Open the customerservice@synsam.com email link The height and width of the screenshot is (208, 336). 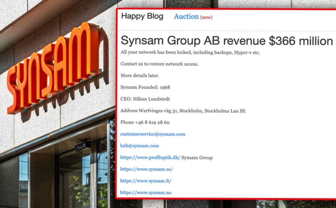153,134
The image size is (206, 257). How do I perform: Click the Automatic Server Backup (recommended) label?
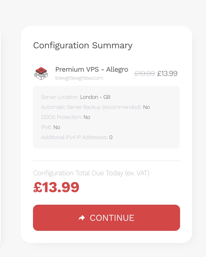[x=91, y=107]
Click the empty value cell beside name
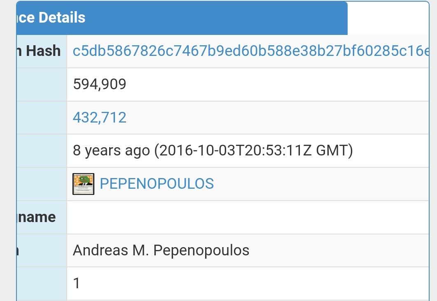 point(248,217)
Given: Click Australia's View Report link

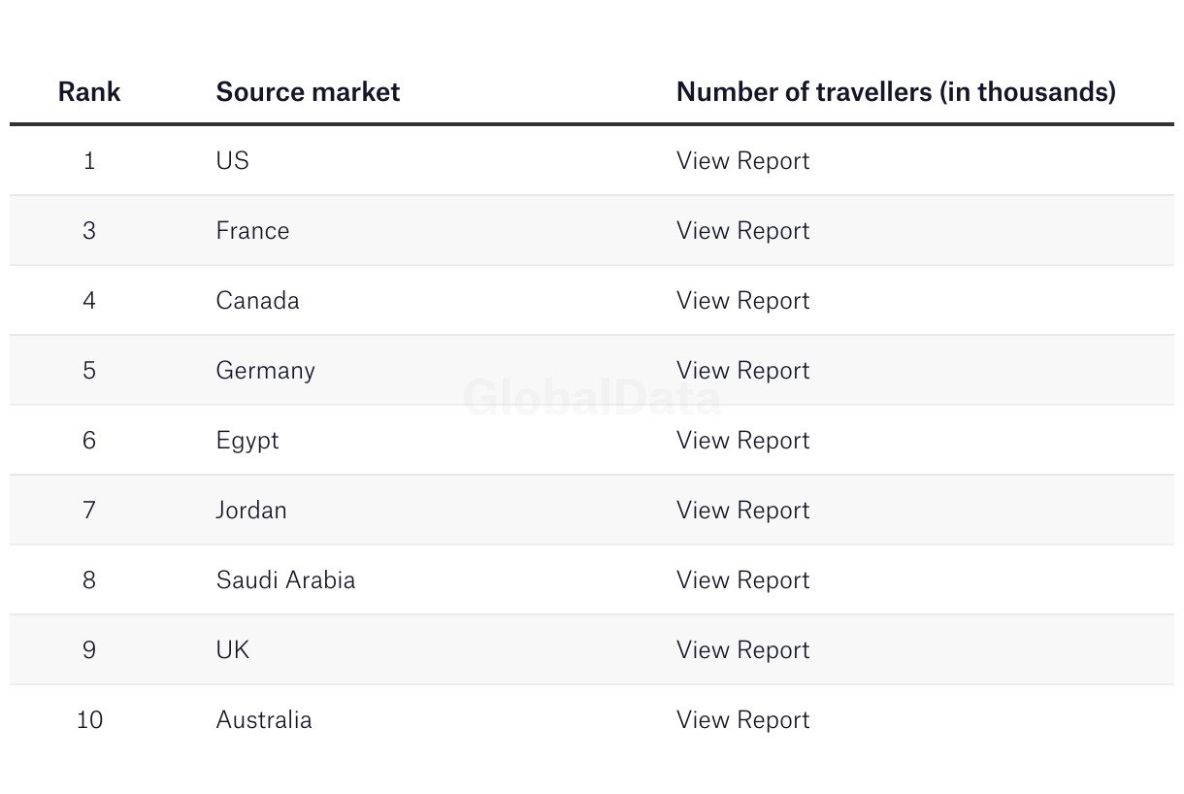Looking at the screenshot, I should [x=742, y=720].
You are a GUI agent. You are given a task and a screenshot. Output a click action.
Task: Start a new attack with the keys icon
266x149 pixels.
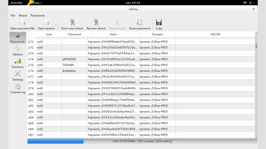point(72,23)
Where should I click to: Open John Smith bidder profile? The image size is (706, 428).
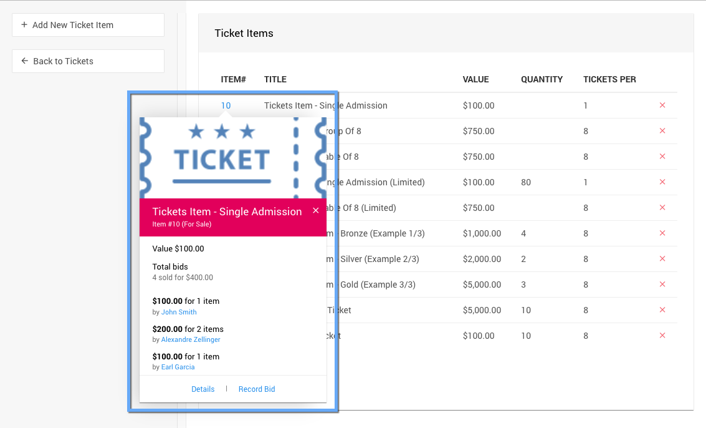pyautogui.click(x=179, y=312)
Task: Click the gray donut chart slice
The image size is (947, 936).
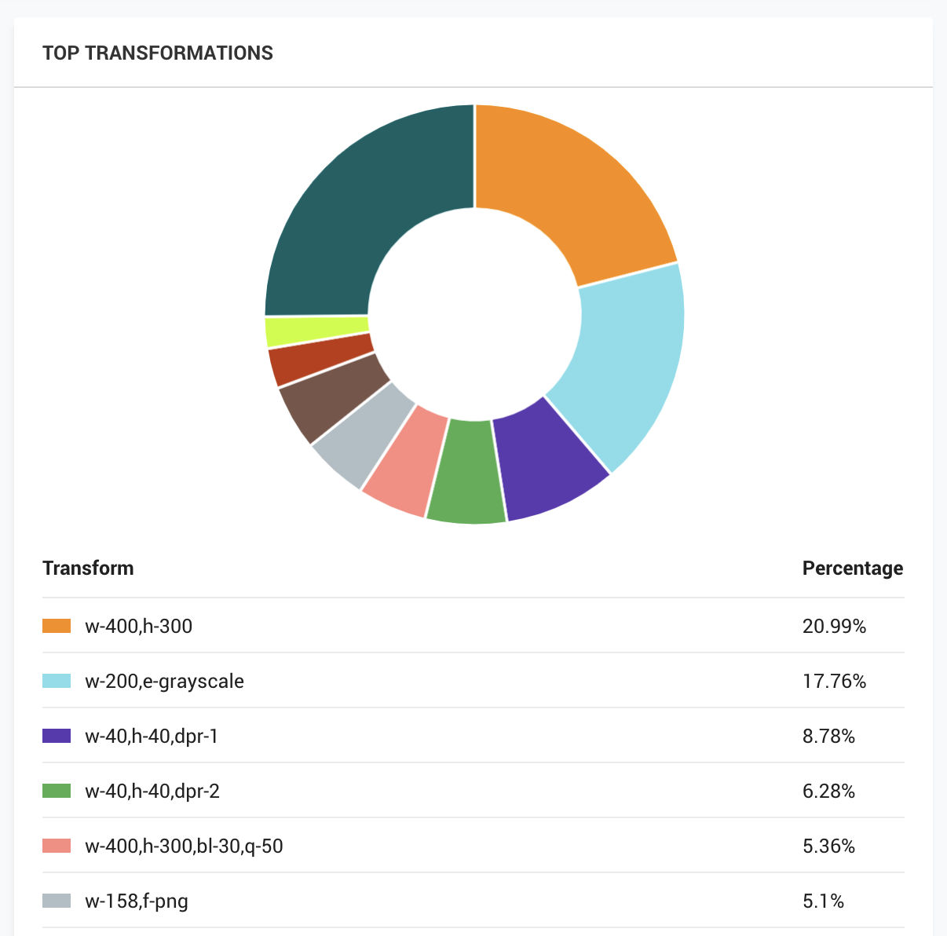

◆ Problem to solve ◆
Copy the listing word for word, starting at the line containing "The image size is (206, 257)." and running through the end of the listing, with both ends included. Leave the pictures out.

◆ Problem solution ◆
The image size is (206, 257). How do I perform: Click the Automatic Server Backup (recommended) label?
[x=91, y=107]
Click the empty value cell beside name
 point(248,217)
Given: Click Australia's View Report link

Looking at the screenshot, I should [x=742, y=720].
You are a GUI agent. You are given a task and a screenshot. Output a click action.
Task: Start a new attack with the keys icon
266x149 pixels.
point(72,23)
Where should I click to: Open John Smith bidder profile? The image size is (706, 428).
pyautogui.click(x=179, y=312)
Task: Click the gray donut chart slice
The image size is (947, 936).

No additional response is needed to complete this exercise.